变又未变 · 2021 年2 月 18 日 01:29

那个，大神有个尴尬的问题：我春节7天没有动这个，现在打开一下，还是这个状态：Pending offline：

日志报错：

spc_monkey · 2021 年2 月 18 日 02:13

1、可以使用 -froce 强制下线，但下线后，需要确认 pd-ctl store 看看还有没有该节点，如果有使用需要使用 prune 命令，删除 tombstone 状态的节点
2、去下线的服务器上，查看原先的进程端口是否还存在，正常是不存在的，确认不存在后，再扩容

变又未变 · 2021 年2 月 18 日 02:13

好的，我试试，先谢谢了

spc_monkey · 2021 年2 月 18 日 02:17

ok

变又未变 · 2021 年2 月 18 日 02:53

额，我使用–force强制下线后，使用prune清不掉offline节点：
tiup cluster prune tidb-test

QBin · 2021 年2 月 18 日 06:52

确认一下目前 tiup cluster display 的状态
确认一下目前集群有没有 down 的 region 。
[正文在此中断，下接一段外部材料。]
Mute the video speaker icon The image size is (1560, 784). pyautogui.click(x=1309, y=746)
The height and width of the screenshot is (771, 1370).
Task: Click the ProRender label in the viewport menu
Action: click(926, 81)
可以通过 pd-ctl 来查看。
https://docs.pingcap.com/zh/tidb/stable/pd-control#region-check-miss-peer--extra-peer--down-peer--pending-peer--offline-peer--empty-region--hist-size--hist-keys
再使用 pd-ctl 给一下所有的 store 信息。看看是不是之前缩容的时候的 store 没下掉。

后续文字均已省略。